Olive Oil Production
Olives are harvested in the autumn and winter. Olive trees are traditionally shaken to bring down their olives but may also hand-picked. Great care is taken when obtaining the olives so as to not bruise or damage them, as this may trigger oxidation which can compromise the olive's flavor. Olives are then transported to a processing plant where they are sorted and any leaves or stems are removed and the olives are cleaned. The olives are then crushed and grinded into a paste by a stainless steel or stone roller. At this stage in the extraction process, the olive paste undergoes the malaxation process in which a small amount of water is added to the paste and then mixed for 20 to 40 minutes. This allows the oil to concentrate and gain flavor. The olive paste is then pressed further often with centrifugal force which separates the solid remnants of the paste, called pomace, with the oil and water.
Many different factors that occur during the production process influence the color, flavor and aroma of Olive Oil. These factors include the olive variety used in production, the location where the olives were grown, olive ripeness, timing and olive harvest method, production techniques and storage methods. Olive Oils are graded based on their flavor, method of production and level of acidity.
Olive Oil Grading
Extra Virgin Olive Oil: The highest quality grade of Olive Oil, Extra Virgin Olive Oil is produced from the first pressing of the olives, uses no heat during the production process, and has acidity below .8%.
Virgin Olive Oil: Virgin Olive Oil is lower quality than Extra Virgin Olive Oil and must have an acidity less than 1.5%. There is almost no production of this grade of Olive Oil as the market demand for Extra Virgin is much higher.
Refined Olive Oil: Refined Olive Oil is obtained by refining Olive Oil that cannot qualify for higher grades. In order to become refined, these Olive Oils undergo processing such as heating, chemical refinement or filtration. With a required acidity under .3%, Refined Olive Oil has a long shelf life.
Pure Olive Oil: Pure Olive Oil is a blend of Refined Olive Oil and either Extra Virgin or Virgin Olive Oil. Pure Olive Oils often contain about 85% Refined Olive Oil and 15% Virgin or Extra Virgin Olive Oil. Pure Olive Oil has a high smoke point as it excellent when used for cooking. Some people prefer its lighter taste and it is now marketed in the US as "Light Olive Oil" as a less robust salad dressing ingredient.

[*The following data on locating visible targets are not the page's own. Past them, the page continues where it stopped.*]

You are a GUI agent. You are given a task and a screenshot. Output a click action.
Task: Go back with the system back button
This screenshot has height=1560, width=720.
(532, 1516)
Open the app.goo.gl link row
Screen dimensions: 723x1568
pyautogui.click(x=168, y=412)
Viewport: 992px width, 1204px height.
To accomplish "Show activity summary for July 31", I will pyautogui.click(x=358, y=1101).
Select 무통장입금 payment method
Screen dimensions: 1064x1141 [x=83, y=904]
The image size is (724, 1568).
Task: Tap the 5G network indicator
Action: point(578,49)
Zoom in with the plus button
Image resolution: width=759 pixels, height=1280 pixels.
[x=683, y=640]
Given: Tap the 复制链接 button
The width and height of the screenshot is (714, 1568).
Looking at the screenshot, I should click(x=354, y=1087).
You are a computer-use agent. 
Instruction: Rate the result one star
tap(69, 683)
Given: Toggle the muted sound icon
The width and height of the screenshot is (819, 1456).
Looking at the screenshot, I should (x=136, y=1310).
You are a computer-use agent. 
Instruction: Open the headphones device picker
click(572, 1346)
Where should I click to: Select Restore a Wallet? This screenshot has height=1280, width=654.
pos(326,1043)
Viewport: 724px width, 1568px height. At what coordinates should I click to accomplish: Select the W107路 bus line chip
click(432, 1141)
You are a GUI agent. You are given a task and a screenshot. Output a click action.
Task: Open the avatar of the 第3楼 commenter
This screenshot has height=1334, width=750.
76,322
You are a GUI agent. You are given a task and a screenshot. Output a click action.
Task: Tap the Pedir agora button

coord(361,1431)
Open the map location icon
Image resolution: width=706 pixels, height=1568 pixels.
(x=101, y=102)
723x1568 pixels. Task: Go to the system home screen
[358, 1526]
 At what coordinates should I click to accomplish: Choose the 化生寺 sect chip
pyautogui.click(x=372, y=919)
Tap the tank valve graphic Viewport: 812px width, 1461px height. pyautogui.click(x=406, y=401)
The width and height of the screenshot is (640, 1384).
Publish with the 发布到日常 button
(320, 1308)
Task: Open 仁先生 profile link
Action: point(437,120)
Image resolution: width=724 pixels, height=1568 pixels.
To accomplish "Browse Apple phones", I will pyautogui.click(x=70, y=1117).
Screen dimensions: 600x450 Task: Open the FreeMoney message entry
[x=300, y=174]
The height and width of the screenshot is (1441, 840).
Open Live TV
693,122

Pomace Olive Oil: Pomace Olive Oil is the lowest grade of Olive Oil. This oil is produced by extracting oil from the pulp and pits that are left over from the first pressings of the olives. To produce Pomace Olive Oil, the crushed pulp and pits are treated with solvent and may undergo additional filtering and refinement.
Cooking With Olive Oil
A fine Olive Oil adds flavor, depth and texture to just about any food. Although Extra Virgin and Virgin Olive Oils withstand heat well, they are best when used uncooked or cooked at low to medium temperatures to retain the character and flavor of the oil. Pure Olive Oil may be used in sautéing, frying, grilling, stir-frying and deep-frying. Olive Oil also tempers the acidity in highly acid foods such as tomatoes, vinegar and wine. Extra Virgin Olive Oil is superb when added as an ingredient in vinaigrettes, marinades, sauces, dips, or drizzled over meat, vegetables, pasta or bread. Light and mild Pure Olive Oil is excellent for baking for use in place of butter to add exquisite flavor without all of butter's saturated fat and cholesterol.